Stockmark-2-100B-Instruct
Description
Stockmark-2-100B-Instruct is a 100-billion-parameter large language model built from scratch, with a particular focus on Japanese. It was pre-trained on approximately 2.0 trillion tokens of data, consisting of 60% English, 30% Japanese, and 10% code. Following pretraining, the model underwent post-training (SFT and DPO) with synthetic data in Japanese to enhance its ability to follow instructions.
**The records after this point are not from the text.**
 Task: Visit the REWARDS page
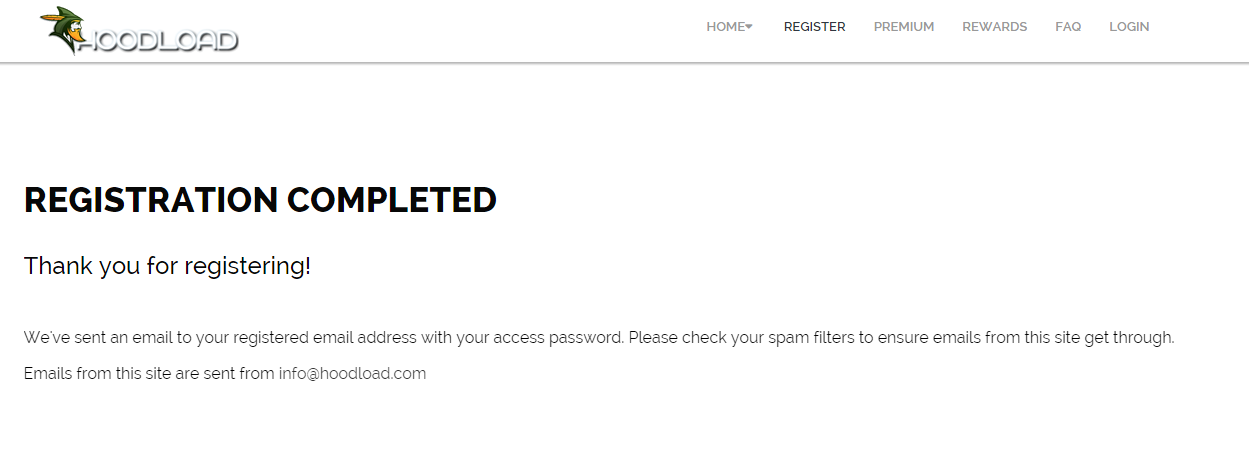[x=994, y=27]
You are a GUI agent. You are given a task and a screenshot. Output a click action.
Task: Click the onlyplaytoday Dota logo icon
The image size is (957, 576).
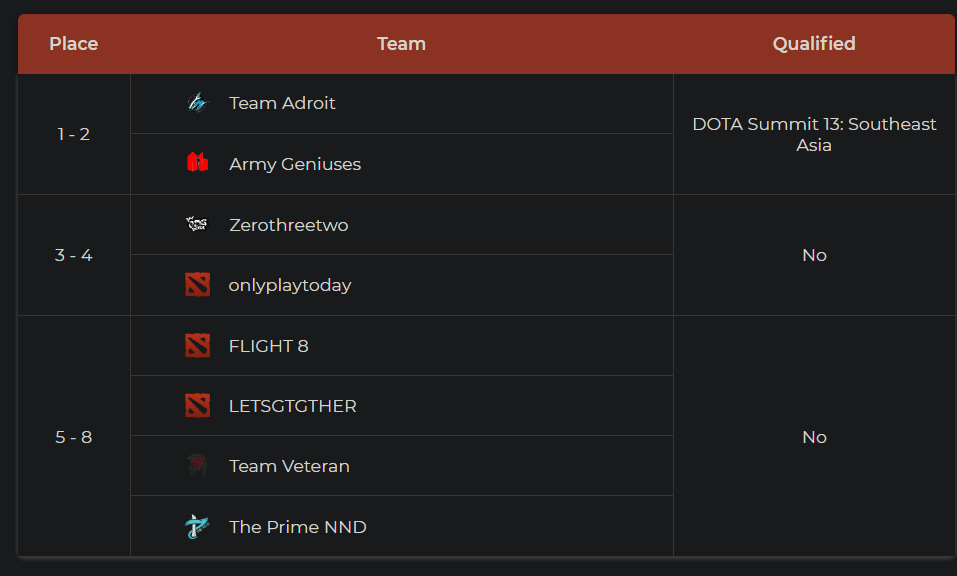coord(197,285)
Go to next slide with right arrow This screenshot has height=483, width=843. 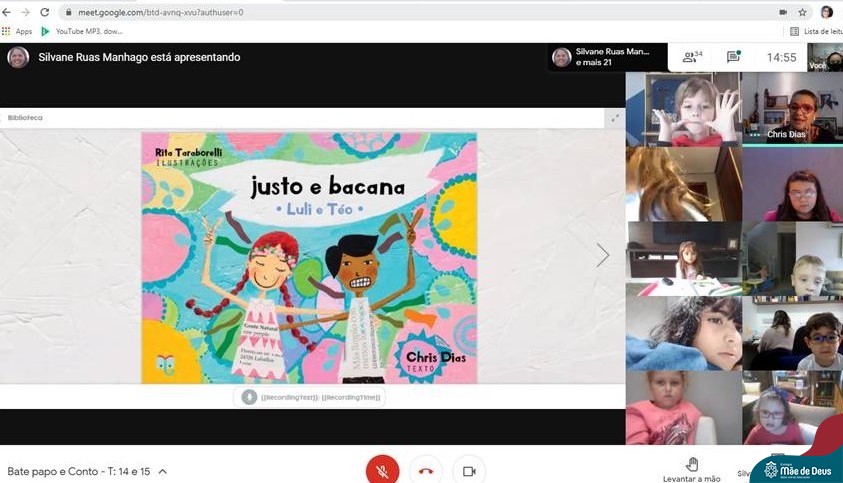(x=602, y=255)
This version improves instruction-following ability and adds support for long-context (32k), compared to the previous version.
This model is ready for commercial and non-commercial use
Third-Party Community Consideration:
This model is not owned or developed by NVIDIA. This model has been developed and built to a third-party's requirements for this application and use case; see link to Non-NVIDIA
Stockmark-2-100B-Instruct Model Card.
License and Terms of Use:
GOVERNING TERMS: The trial service is governed by the NVIDIA API Trial Terms of Service. Use of this model is governed by the NVIDIA Open Model License Agreement. Additional Information: MIT License.
Deployment Geography:
Deployment Geography: Global
Use Case:
Use Case: Japanese and English language processing, instruction following, long-context understanding, research and commercial applications.
Release Date:
build.nvidia.com 09/24/2025 via link
Huggingface 09/24/2025 via link
Reference(s):
Model Architecture:
Architecture Type: Causal Language Model
Network Architecture: Transformer-based with Grouped Query Attention (GQA)
Total Parameters: 96B
Active Parameters: 96B
Vocabulary Size: 100352
Input:
Input Types: Text
Input Parameters: [One-Dimensional (1D)]
Other Input Properties: Supports Japanese and English languages
Input Context Length (ISL): 32,000 tokens
Output:
Output Type: Text
Output Parameters: [One-Dimensional (1D)]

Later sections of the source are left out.